Return to Willow & Tara's A Midsummer Night's Dream, Act Two, Scene Three

Willow and Tara's A Midsummer Night's Dream

Author: Chris Cook
Rating: PG
Disclaimer: Based on characters from Buffy the Vampire Slayer created by Joss Whedon and his talented minionators, and A Midsummer Night's Dream by William Shakespeare.

SCENE, - The Town of MONTE ATHENA in Tuscany, and a Wood not far from it.

The Wood. The Queen-Regent of Fairies lying asleep.


Jonathan: Are we all met?

Larry: Pat, pat; and here's a marvellous convenient place for our rehearsal. This green plot shall be our stage, this hawthorn brake our tiring-house; and we will do it in action, as we will do it before the duke.

Jonathan: Larry Blaisdell,-

Larry: What say'st thou, Jonathan?

Jonathan: There are things in this comedy of Angel and Cordelia that will never please. First, Angel must assume a demonic visage, in madness, as he is sealed in his watery grave; which the ladies cannot abide. How answer you that?
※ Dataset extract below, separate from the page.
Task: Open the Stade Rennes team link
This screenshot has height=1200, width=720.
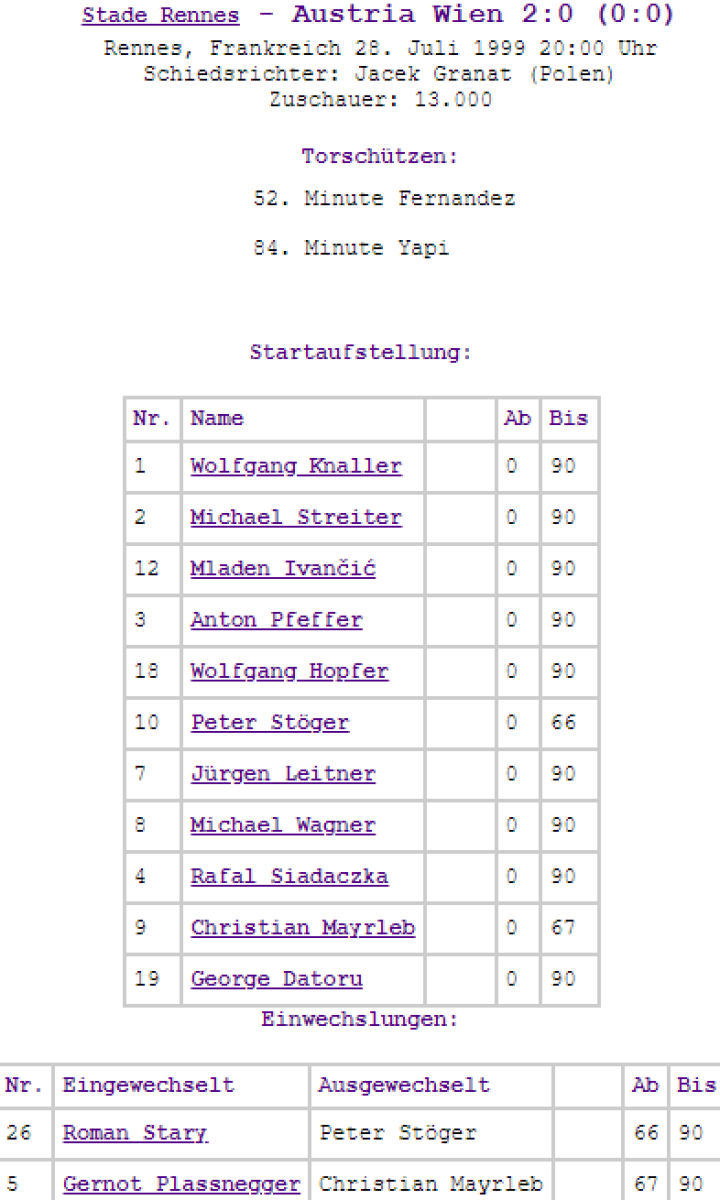Action: click(x=160, y=16)
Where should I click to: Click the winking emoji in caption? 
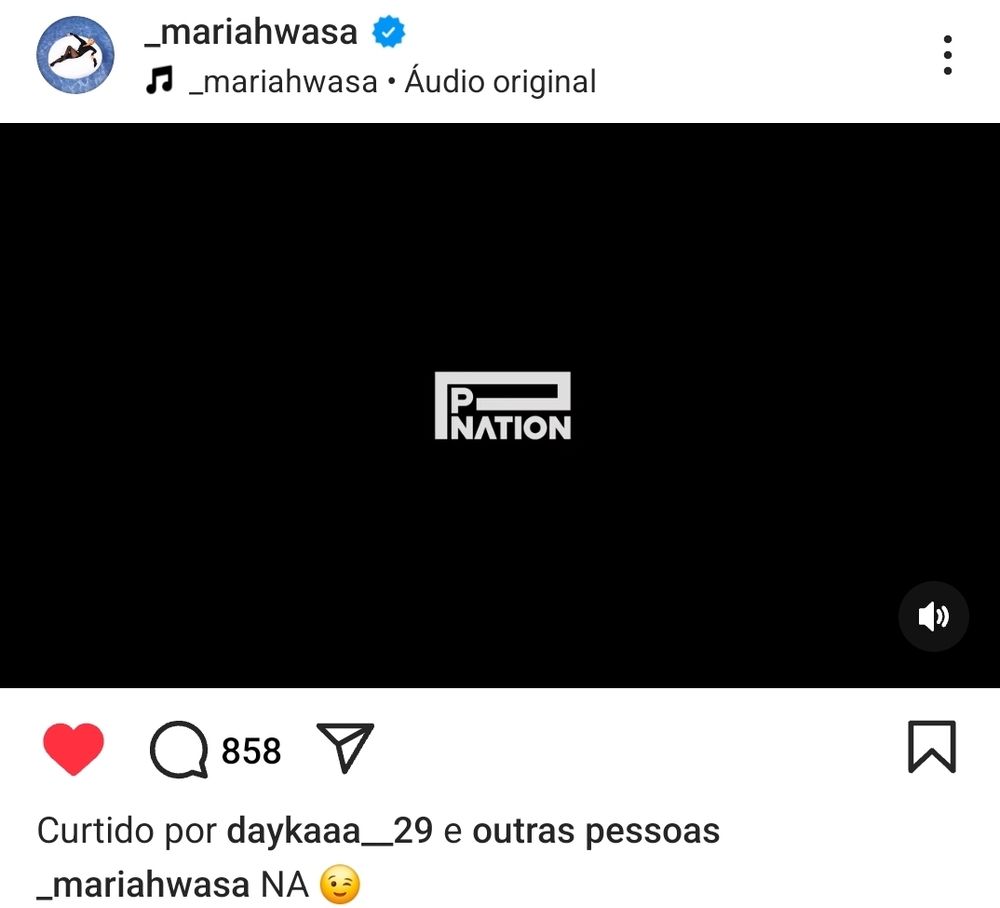click(340, 885)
Michael: Which ladies are we worried about?

Jonathan: Well, the duchess, for instance.

Michael: Did not she destroy Moloch the deceiver some years ago?

Scott: I have heard that tale also.

Jonathan: Well, perhaps she's mellowed out a bit since then.

Harmony: Perhaps we could omit that Angel is a vampire?

Jonathan: Not a whit; I have a device to make all well. Write me a prologue; and let the prologue seem to say, we will do no harm with our play, and no creature of true demonic nature shall be allowed to enter the house of the duke by our leave; and for the more better assurance, tell them that I Angel am not Angel, but Jonathan the amazing; this will put them out of fear.

Devon: The amazing?

Michael: Don't ask.

Larry: Well, we shall have such a prologue; and it shall be written in eight and six.

Jonathan: No, make it two more; let it be written in eight and eight.

Harmony: What's the difference?

Scott: Two lines.

Harmony: Hey! I knew that, I mean,-

Michael: Will not the ladies be afraid of Skip?

Scott: Played by Harmony?

Jonathan: Masters, you ought to consider with yourselves; to bring in, God shield us, an ethereal warrior among ladies is a most dreadful thing; for there is not a more fearful creature than such warriors living; and we ought to look to it.

Michael: Therefore another prologue must tell she is not really Skip.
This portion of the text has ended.